Entries for finding text and elements
+ + + +

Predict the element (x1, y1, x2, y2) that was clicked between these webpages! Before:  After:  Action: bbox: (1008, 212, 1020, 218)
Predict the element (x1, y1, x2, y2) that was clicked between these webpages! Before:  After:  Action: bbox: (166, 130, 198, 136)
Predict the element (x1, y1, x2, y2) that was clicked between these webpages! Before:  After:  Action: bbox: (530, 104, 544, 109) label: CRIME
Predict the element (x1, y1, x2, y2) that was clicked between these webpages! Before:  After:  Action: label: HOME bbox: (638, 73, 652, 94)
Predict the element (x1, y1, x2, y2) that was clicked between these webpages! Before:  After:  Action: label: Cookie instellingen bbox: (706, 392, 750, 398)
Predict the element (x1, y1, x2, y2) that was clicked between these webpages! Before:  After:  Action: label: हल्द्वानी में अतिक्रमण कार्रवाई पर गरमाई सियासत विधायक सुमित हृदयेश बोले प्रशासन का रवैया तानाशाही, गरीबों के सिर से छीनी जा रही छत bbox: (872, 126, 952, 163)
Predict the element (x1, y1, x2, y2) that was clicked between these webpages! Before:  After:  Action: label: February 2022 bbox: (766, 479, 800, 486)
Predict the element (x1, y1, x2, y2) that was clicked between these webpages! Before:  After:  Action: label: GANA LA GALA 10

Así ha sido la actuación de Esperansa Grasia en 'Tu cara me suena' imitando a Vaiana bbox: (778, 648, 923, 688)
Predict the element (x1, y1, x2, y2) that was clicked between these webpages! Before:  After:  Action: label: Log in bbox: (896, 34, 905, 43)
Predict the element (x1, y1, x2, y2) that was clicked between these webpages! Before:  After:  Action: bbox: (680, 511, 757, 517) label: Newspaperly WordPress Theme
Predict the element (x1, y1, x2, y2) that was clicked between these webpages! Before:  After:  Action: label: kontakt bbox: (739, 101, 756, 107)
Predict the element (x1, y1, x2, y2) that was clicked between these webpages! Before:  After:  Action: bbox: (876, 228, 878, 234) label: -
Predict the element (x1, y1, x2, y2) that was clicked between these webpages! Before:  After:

+ + + +

▶ _DIRECTIVE_: Tally the lines of the records that contain the string "bbox", matching case exactly, and give only the number.

▶ _EXERCISE RESPONSE_: 12